Input data:

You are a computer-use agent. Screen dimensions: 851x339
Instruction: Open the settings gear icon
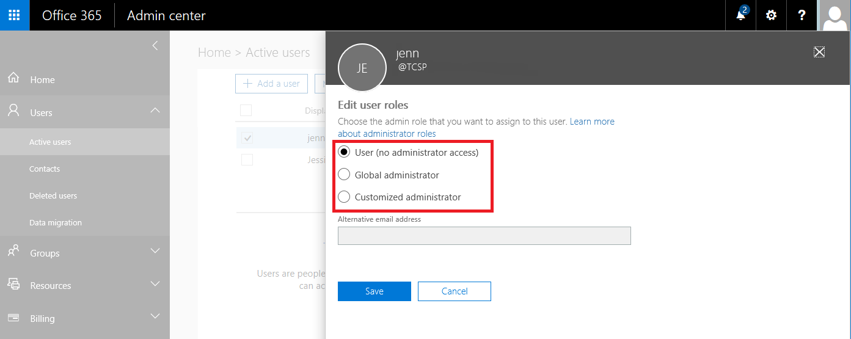(x=771, y=15)
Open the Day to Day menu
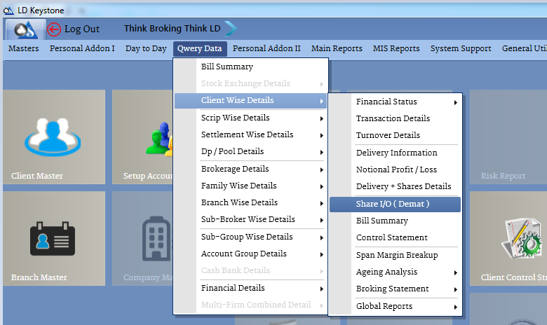Screen dimensions: 547x325 146,48
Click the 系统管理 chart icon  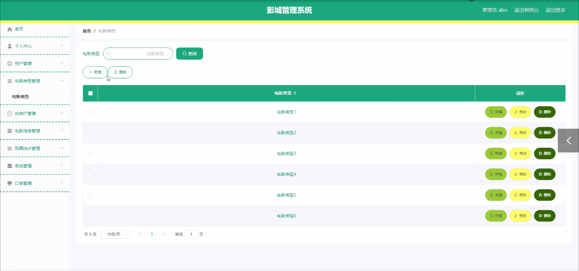[x=10, y=166]
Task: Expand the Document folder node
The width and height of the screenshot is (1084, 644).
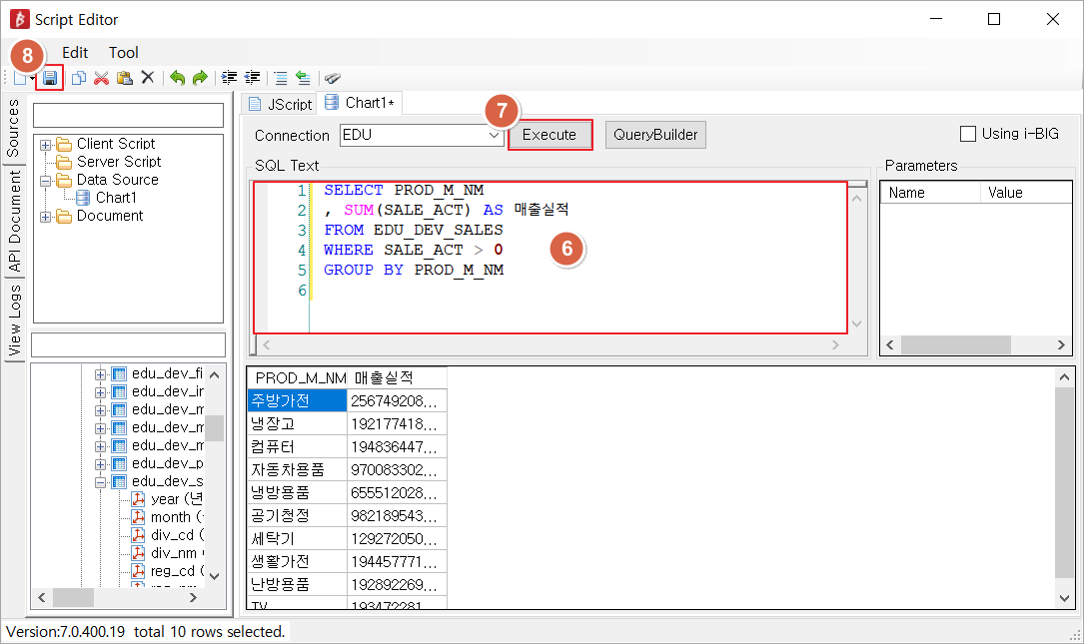Action: coord(46,217)

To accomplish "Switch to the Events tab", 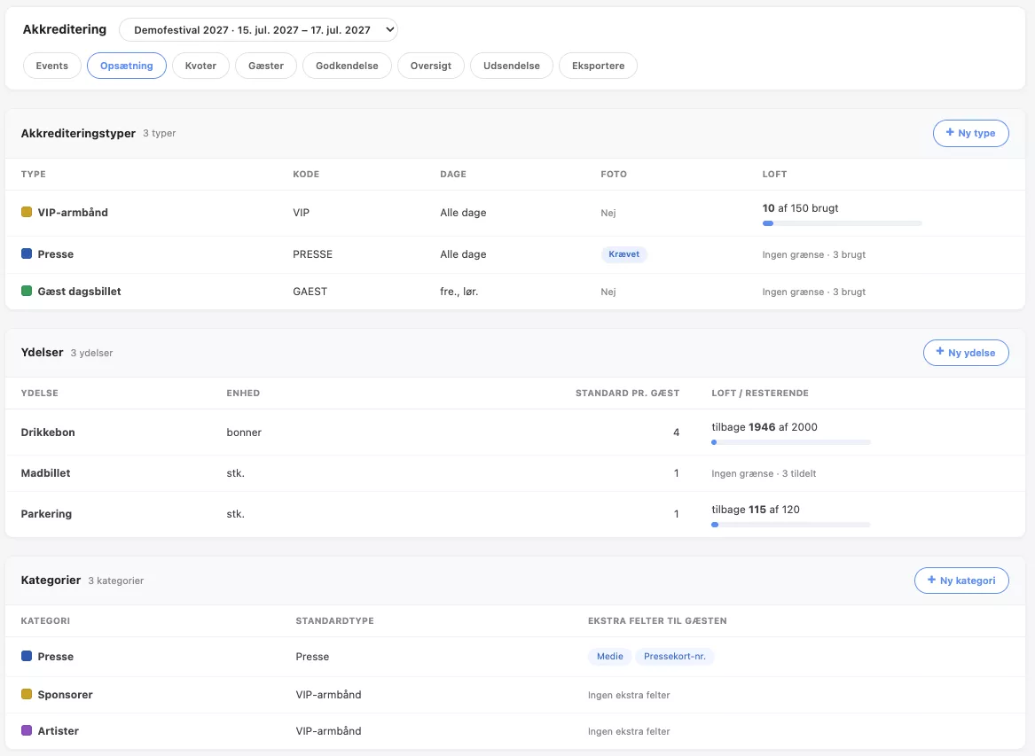I will 52,66.
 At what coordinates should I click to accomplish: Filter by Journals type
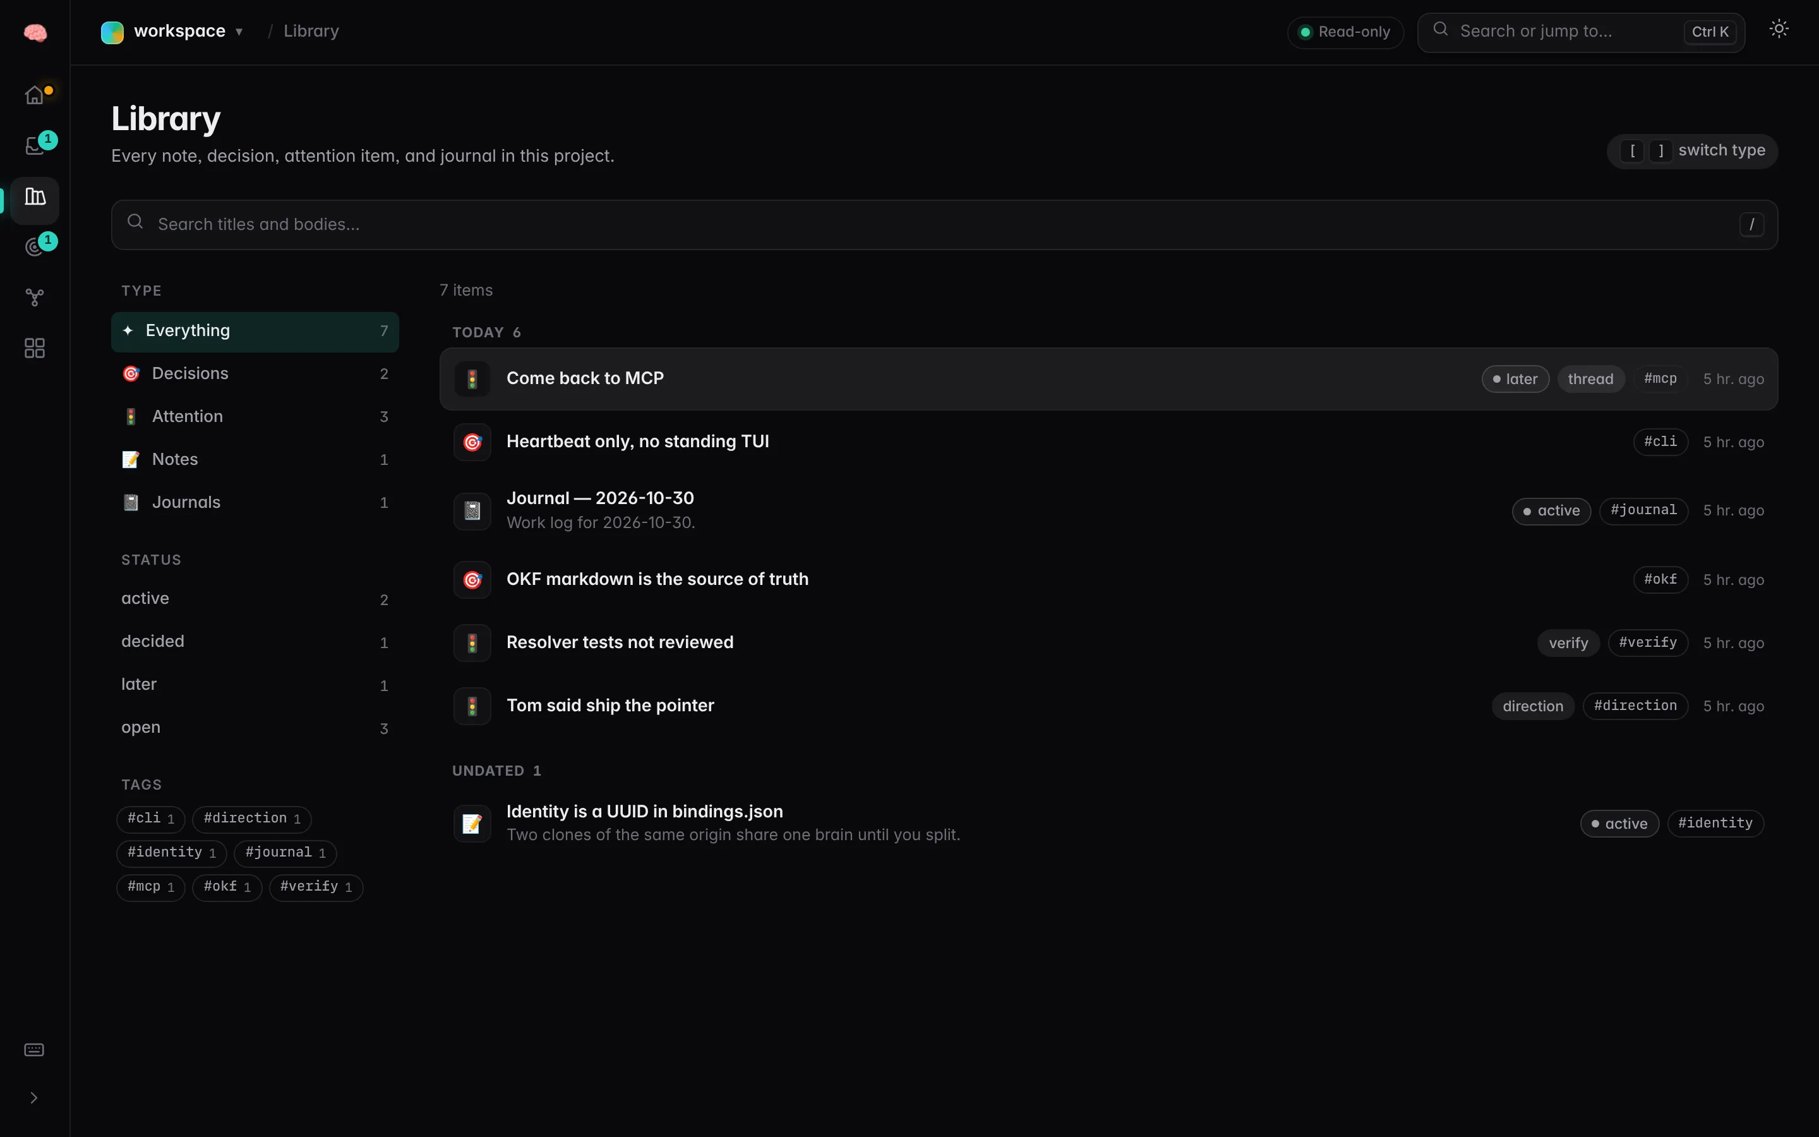(x=255, y=502)
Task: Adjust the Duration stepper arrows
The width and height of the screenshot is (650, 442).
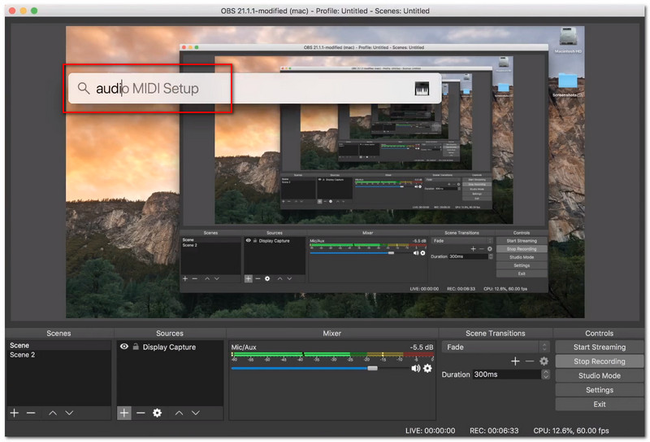Action: [545, 374]
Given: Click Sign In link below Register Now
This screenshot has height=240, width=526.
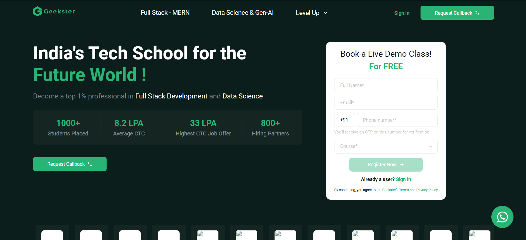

Brief: Find the lines above with the word "Task". Copy them out.

Problem solution:
Task: Expand the Document folder node
Task: Adjust the Duration stepper arrows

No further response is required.